Wiceprezes PiS Adam Lipiński z PiS wyjaśnił, że chodziło o niezadrażnianie sytuacji w Sejmie głosowaniem kontrowersyjnych ustaw. Minister w kancelarii premiera dodał, że w Sejmie postanowiono poddawać pod głosowanie tylko te ustawy, które mogą przejść pełną procedurę legislacyjną w Sejmie obecnej kadencji. W przypadku ustawy o dezubekizacji mogłoby to być niewykonalne. Dziś miało się odbyć dopiero pierwsze czytanie projektów ustaw dezubekizacyjnej i o usuwaniu symboli komunizmu.

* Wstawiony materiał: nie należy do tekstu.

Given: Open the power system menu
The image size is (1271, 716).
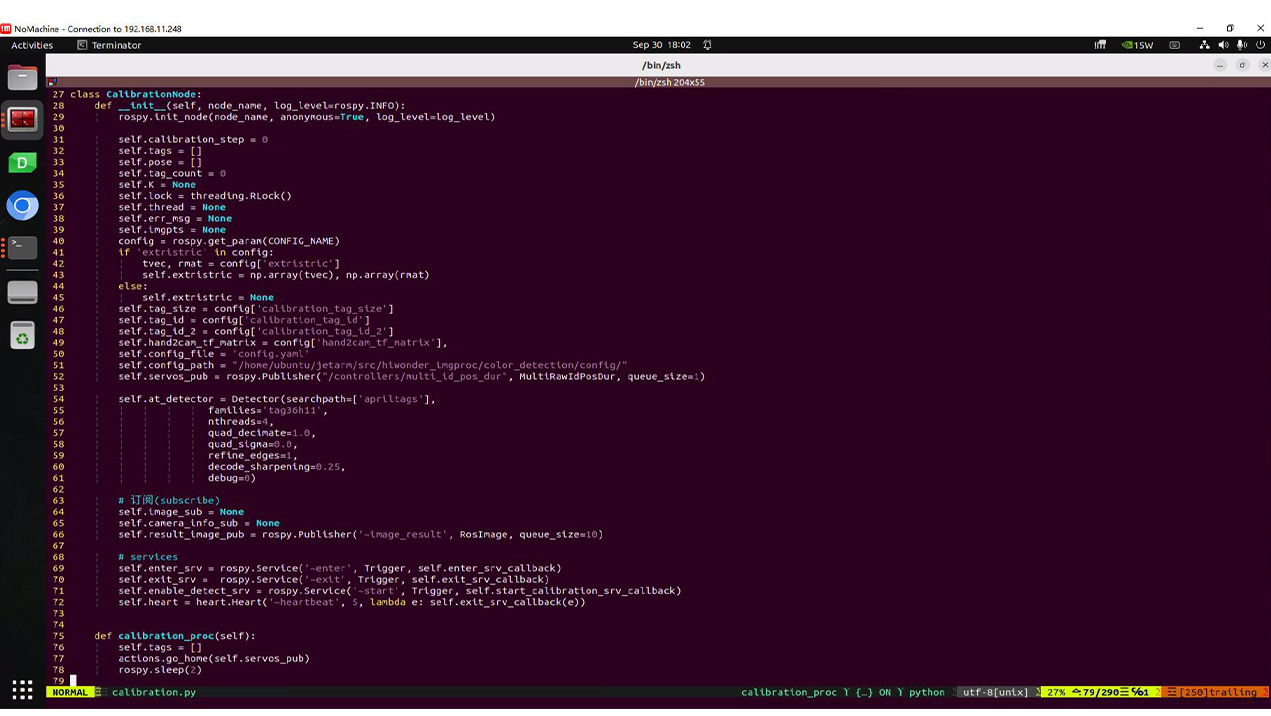Looking at the screenshot, I should point(1260,45).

Adam Lipiński powiedział, że w Sejmie istnieje consensus w sprawie przyśpieszonych wyborów i zdjęcie tej ustawy z porządku obrad podyktowane było troską o jego utrzymanie. Minister dodał, że ustawy o dezubekizacji i dekomunizacji zostaną poddane pod głosowanie jako pierwsze podczas posiedzenia Sejmu przyszłej kadencji.
Projekty ustaw dezubekizacyjnej i o usuwaniu symboli komunizmu zostały przygotowane przez posłów PiS. Funkcjonariusze aparatu bezpieczeństwa PRL pracujący w nim od 1957 roku do 30 czerwca 1989 roku otrzymywaliby za ten okres najniższe uposażenia emerytalne. Czas pracy przed 1957 rokiem miałby nie być im wliczany do emerytury.